RAI calls the bicycle robot an ultra-mobility vehicle (UMV). It can reach a height of 3 feet and can jump from the floor onto a platform.
The contributions of a Georgia Tech Ph.D. student helped make these feats possible through a robot control policy he developed.
Jeonghwan Kim, who is pursuing a Ph.D. in robotics under the advisement of Associate Professor Sehoon Ha, spent two semesters interning at RAI. His task was to design a policy to teach the UMV to land after a flip.
The result was iterative motion imitation (IMI), a novel method that imitates flip trajectories generated from prior examples.

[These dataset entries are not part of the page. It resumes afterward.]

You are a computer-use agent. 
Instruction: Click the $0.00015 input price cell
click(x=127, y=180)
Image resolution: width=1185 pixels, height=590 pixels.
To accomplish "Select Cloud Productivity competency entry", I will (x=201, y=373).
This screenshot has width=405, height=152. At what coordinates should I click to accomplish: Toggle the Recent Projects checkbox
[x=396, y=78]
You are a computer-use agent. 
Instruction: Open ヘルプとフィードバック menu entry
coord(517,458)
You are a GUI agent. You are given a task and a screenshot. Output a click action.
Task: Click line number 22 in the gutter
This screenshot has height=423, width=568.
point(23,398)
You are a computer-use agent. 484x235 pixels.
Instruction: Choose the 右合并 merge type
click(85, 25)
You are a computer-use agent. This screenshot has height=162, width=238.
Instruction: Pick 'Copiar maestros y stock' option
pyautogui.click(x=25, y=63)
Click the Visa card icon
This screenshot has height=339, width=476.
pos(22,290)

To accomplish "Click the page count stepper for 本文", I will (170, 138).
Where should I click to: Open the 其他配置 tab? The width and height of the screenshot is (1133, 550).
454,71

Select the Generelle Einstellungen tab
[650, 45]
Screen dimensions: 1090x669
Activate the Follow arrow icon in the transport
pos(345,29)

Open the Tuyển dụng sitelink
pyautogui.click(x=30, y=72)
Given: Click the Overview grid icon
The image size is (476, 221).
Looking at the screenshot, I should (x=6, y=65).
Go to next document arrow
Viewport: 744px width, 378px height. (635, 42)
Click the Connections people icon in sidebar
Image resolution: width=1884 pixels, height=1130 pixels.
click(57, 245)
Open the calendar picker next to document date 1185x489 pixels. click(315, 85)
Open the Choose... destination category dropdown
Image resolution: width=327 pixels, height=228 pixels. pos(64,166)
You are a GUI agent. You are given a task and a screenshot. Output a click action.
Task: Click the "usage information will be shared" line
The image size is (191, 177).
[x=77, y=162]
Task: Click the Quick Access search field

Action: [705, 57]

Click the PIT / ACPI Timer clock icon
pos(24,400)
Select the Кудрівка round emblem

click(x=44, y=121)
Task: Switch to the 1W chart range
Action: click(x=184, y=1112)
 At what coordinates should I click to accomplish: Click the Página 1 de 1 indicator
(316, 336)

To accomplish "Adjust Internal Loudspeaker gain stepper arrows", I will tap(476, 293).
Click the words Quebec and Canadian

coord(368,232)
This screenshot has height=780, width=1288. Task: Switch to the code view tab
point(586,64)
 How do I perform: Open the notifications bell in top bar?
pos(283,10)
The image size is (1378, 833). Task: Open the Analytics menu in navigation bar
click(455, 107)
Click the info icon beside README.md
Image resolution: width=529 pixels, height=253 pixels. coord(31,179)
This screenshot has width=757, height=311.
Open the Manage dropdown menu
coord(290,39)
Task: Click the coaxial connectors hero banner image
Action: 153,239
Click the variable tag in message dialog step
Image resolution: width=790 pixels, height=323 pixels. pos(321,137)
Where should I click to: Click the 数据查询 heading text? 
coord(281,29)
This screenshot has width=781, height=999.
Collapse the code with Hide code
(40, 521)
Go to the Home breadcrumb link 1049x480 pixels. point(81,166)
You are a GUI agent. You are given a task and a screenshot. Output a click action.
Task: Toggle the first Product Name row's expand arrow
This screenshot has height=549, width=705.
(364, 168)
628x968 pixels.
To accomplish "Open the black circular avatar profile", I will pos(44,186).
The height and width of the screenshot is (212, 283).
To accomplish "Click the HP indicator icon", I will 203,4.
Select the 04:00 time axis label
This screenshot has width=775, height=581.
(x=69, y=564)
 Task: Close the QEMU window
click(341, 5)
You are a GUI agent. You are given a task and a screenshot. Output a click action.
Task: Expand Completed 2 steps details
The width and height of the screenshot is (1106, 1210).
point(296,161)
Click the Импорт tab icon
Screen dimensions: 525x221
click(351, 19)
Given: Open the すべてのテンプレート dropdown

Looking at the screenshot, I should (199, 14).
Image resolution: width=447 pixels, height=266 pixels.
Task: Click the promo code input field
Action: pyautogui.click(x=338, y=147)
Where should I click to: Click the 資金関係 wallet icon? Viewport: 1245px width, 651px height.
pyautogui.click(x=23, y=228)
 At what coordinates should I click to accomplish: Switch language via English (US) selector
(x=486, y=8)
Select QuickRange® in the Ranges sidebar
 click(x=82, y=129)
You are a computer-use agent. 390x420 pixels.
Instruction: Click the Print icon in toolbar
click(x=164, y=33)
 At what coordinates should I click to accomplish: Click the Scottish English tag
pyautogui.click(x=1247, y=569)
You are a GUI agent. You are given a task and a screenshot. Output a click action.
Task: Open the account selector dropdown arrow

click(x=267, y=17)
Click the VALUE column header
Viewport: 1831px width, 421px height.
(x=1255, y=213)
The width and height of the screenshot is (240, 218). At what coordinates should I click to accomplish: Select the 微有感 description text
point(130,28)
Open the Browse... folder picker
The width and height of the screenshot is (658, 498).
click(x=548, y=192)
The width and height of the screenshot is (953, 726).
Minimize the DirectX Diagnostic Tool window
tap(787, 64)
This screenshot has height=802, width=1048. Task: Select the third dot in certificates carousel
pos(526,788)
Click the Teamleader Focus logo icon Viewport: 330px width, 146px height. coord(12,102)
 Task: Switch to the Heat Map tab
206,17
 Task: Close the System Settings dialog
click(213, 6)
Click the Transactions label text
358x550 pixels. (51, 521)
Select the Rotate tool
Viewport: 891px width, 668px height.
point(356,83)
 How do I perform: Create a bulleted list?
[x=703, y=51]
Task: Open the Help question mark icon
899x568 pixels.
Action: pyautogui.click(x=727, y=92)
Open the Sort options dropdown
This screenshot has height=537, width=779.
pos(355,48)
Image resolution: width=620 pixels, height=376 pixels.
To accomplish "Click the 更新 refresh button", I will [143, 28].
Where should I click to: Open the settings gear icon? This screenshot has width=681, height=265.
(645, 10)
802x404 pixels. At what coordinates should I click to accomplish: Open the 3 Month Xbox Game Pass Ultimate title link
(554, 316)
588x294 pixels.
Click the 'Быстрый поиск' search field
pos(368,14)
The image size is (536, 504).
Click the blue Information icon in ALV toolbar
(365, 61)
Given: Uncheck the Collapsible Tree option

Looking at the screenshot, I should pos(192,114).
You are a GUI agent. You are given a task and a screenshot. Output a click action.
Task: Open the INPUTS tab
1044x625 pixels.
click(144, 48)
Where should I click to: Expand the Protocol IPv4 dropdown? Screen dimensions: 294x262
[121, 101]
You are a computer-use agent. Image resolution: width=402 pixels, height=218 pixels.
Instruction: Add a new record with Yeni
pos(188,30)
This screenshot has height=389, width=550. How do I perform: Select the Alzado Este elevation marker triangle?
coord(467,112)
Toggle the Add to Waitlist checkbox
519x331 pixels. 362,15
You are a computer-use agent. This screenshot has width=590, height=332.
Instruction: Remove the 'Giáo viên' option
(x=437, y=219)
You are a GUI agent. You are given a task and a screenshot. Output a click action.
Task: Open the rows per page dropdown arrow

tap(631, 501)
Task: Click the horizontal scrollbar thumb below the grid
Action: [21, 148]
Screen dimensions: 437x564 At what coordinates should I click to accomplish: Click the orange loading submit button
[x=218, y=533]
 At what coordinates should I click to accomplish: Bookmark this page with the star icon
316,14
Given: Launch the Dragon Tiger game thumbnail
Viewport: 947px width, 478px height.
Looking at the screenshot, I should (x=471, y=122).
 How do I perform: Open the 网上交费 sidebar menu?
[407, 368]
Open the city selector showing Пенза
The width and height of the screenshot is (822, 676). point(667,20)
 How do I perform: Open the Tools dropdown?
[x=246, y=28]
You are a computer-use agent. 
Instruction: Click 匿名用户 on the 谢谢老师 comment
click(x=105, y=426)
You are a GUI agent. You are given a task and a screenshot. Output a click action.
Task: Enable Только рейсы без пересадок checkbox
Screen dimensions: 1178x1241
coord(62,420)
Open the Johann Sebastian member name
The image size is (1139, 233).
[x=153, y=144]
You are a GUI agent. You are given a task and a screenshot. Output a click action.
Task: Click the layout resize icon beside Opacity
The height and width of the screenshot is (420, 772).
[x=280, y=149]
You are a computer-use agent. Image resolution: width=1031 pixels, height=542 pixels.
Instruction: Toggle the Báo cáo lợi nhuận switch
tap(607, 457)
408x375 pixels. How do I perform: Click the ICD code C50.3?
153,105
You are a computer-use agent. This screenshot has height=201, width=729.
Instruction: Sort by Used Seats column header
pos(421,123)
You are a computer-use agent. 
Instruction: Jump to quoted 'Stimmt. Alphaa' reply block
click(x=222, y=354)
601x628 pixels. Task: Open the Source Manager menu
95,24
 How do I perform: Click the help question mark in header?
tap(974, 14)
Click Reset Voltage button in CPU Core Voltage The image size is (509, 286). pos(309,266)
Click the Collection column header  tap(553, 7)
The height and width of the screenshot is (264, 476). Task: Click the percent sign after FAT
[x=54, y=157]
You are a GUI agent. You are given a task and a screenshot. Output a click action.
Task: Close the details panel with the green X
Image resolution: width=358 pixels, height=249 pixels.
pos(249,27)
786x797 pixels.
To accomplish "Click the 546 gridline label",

Kim said the robot bases its flip on a demonstration, and human engineers reconstruct and refine the flip path through simulation to fill in the gaps.
“To guide the robot to flip, we started with an imperfect trajectory generated by a motor-based controller and then ran simulations,” Kim said. “It’s an unstable trajectory, but we use it as a guide to train a single policy that can track it as it lands and tries to balance itself.”
Sticking the Landing
Kim interned under the supervision of Shamel Fahmi, a research scientist at the RAI Institute. RAI has been developing the UMV for nearly three years.
“We wanted to work on a different robot morphology that wasn’t legs or legs with wheels,” Fahmi said. “That’s when we thought of working with bikes.
“We want to merge the athleticism of (Boston Dynamics’) Atlas with the mobility of a bike. We wanted a robot that can go anywhere, do parkour, and acrobatics.”
Fahmi said that before Kim arrived, the research team had trouble getting the UMV to land consistently without breaking or falling.
The UMV has two joints — an upper and a lower. The upper joint contains the motors and pulls the lower joint along as it propels into the air. The problem is getting the lighter lower joint to absorb the impact of landing without being crushed by the heavier upper joint.
“That’s what brings reinforcement learning into the equation,” Fahmi said. “We teach the robot to minimize its impact on the ground to land gracefully.”
Fahmi said that Kim proved the imitation examples the robot learns from don’t have to be perfect. The process takes some time, but all it needs is a rough idea to get started.
“You can have an imperfect sketch and then constantly refine it,” Fahmi said. “The first time, it’s not going to go well.
“We don’t care about torque or power limits as long as it does the motion. Then we’ll have a slightly better reference, repeat it, and imitate it again. In every iteration, we can add more parameters.”
Up Against the Clock
Kim said he felt the pressure of time constraints during his two semesters with RAI as he worked to achieve consistent, successful landings. Even though he had multiple UMVs to experiment with, they broke down dozens of times. Each time one broke, a hardware team at RAI had to repair it.
“There was a lot of pressure to not only get this working before my internship ended, but also knowing there are costs behind every failed attempt, and every time the robot breaks, it takes time to repair it,” Kim said.
“It took almost five months for it to land without breaking. Then we needed two more months for it to stay balanced after the landing. It requires a lot of engineering effort to achieve a robust control policy for a safe flip.”
By the time Kim left RAI, the IMI policy had achieved consistent, seamless landings.
“The jump right now is what we call the visitor demo,” Fahmi said. “If there are guests coming over to see it, we want to show them something that is extremely impressive, but also, more importantly, extremely reliable. It never fails.
“It was only possible because of the huge effort we put into designing, maintaining, and continuously improving the robot.”
Kim authored a paper on his framework and will present it at this week’s International Conference on Robotics and Automation (ICRA) in Vienna.